* [Reading text]

----------------

Did you know 70% of all women experience some back pain during pregnancy?
Pregnancy hormones cause the ligaments around your pelvis and lumbar spine to become lax to allow the baby to grow. However this ligament laxity combined with the weight of the baby, postural changes and joint instability can cause lower back pain and pelvic girdle pain.
Pelvic girdle pain
Pelvic girdle pain during pregnancy is very common, and can be very uncomfortable. Pelvic girdle pain can start during any stage of pregnancy and it can become worse further into the pregnancy, although it varies from person to person.
Typical symptoms include pain at the front or back of the pelvis, pain when getting in and out of the car, pain during walking, dressing and when turning over in bed.
This pain can spread to the abdomen, hips and inner thighs and can be very tender to touch.
Pelvic girdle pain may be diagnosed by your physiotherapist or GP after they assess your pelvic alignment, movement and history of symptoms.
Pelvic girdle pain can be treated by physiotherapy to correct the alignment of your pelvis and to strengthen the muscles around your pelvis. A support belt may also help with the pain. Many hospitals have classes for women with pelvic girdle pain so make sure you ask at your antenatal appointments. Most women find that their symptoms resolve after they give birth however sometimes it can take longer.
Tips which may help:
- When changing from lying to sitting (or vice versa), lie on your side, keep your knees close together, and swing your legs over the edge of the bed at the same time. Try to avoid pulling yourself up from lying on your back.
- Sleeping with a pillow between your knees can help the position of your pelvis.
- When turning in bed or getting in and out of the car; try to keep your knees close together.

----------------

* [Task A] In the pregnancy back pain text, rewrite the paragraph beginning "Pelvic girdle pain can be treated by physiotherapy" as a short list that keeps its main facts.
* [Task B]
Answer these questions using the pregnancy back pain text:
(i) What percentage of all women experience some back pain during pregnancy?
(ii) Who may diagnose pelvic girdle pain?
(iii) What can sleeping with a pillow between your knees help?
* [Task C] Continue the pregnancy back pain text from its final tip.

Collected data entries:

----------------

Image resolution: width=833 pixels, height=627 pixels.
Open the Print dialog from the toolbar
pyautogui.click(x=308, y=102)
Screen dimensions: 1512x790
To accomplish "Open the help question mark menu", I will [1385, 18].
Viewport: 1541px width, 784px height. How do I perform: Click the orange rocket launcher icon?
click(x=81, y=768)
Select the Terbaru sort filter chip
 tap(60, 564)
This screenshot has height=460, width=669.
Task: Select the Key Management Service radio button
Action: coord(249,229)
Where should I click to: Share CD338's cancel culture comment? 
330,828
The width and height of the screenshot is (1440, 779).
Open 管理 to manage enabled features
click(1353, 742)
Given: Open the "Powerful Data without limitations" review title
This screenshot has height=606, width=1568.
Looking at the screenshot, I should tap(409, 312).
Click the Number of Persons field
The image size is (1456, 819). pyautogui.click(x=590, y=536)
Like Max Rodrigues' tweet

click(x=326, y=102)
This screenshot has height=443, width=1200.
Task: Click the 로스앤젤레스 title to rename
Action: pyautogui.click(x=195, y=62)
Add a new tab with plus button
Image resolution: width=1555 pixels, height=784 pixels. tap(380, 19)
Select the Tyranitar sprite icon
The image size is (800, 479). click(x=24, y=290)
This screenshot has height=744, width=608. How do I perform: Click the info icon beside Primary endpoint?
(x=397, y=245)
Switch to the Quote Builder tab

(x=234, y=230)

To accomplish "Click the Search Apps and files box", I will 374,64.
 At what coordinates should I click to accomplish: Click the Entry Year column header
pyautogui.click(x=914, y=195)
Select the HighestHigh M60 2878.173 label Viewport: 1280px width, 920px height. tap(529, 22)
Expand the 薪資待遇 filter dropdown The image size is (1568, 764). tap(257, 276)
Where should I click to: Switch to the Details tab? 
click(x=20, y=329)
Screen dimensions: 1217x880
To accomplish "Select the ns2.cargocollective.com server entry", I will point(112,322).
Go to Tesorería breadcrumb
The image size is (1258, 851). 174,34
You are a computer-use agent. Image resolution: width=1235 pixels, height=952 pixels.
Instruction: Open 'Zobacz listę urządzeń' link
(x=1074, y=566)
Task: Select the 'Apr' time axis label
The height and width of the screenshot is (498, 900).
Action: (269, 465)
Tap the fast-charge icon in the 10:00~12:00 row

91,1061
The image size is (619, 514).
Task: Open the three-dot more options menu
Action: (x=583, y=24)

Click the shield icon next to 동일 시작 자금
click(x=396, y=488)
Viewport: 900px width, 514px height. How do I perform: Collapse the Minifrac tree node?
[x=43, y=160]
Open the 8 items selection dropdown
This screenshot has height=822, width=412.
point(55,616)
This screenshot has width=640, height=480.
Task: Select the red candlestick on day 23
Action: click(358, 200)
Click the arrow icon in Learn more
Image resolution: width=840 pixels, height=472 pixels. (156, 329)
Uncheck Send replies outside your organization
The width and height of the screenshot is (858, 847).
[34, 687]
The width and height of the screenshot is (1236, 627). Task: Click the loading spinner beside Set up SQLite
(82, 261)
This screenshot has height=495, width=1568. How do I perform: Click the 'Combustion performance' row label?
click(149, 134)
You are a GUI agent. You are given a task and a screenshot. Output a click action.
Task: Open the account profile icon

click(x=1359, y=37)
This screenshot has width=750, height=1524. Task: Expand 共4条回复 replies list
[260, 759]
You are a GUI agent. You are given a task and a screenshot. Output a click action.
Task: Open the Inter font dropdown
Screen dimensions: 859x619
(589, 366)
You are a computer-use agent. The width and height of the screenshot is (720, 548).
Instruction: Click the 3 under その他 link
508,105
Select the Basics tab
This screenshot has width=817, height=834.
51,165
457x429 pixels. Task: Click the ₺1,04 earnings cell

----------------

* [Task response A]
- Physiotherapy can treat pelvic girdle pain by correcting the alignment of the pelvis and strengthening the muscles around it.
- A support belt may also ease the pain.
- Many hospitals run classes for women with pelvic girdle pain, so ask at antenatal appointments.
- Symptoms usually resolve after giving birth, though sometimes they take longer.

* [Task response B]
(i) 70%
(ii) A physiotherapist or GP
(iii) The position of your pelvis

* [Task response C]
- Try to avoid taking the stairs
- Avoid lifting, bending and squatting.
- When walking try to take small steps.
Low back pain in pregnancy
Low back pain is also very common during pregnancy. This is caused by lax ligaments, altered posture, altered gait and the weight of the baby. Generally low back pain is nothing to worry about but if you are concerned then you should see your GP. Symptoms can vary from a mild dull ache across your lower back to sharp, shooting pains down your legs.
You should speak to your GP to find out what medication you can take if the pain is severe. A physiotherapist can treat the back pain with massage, exercises, pain management advice etc but there are also things you can do at home to help.
- Try to ‘Pace and Space’ activities.
- Spread out tasks involving lifting or bending and make sure that you rest at regular intervals.
- Heat can help soothe muscle tension, so a warm (but not hot) bath can help.
- Gentle massage.
- Sleeping on your side with a pillow between your knees.
- Gentle stretches.
When you start ante-natal classes you should tell the physiotherapist/ midwife that you are suffering from lower back pain.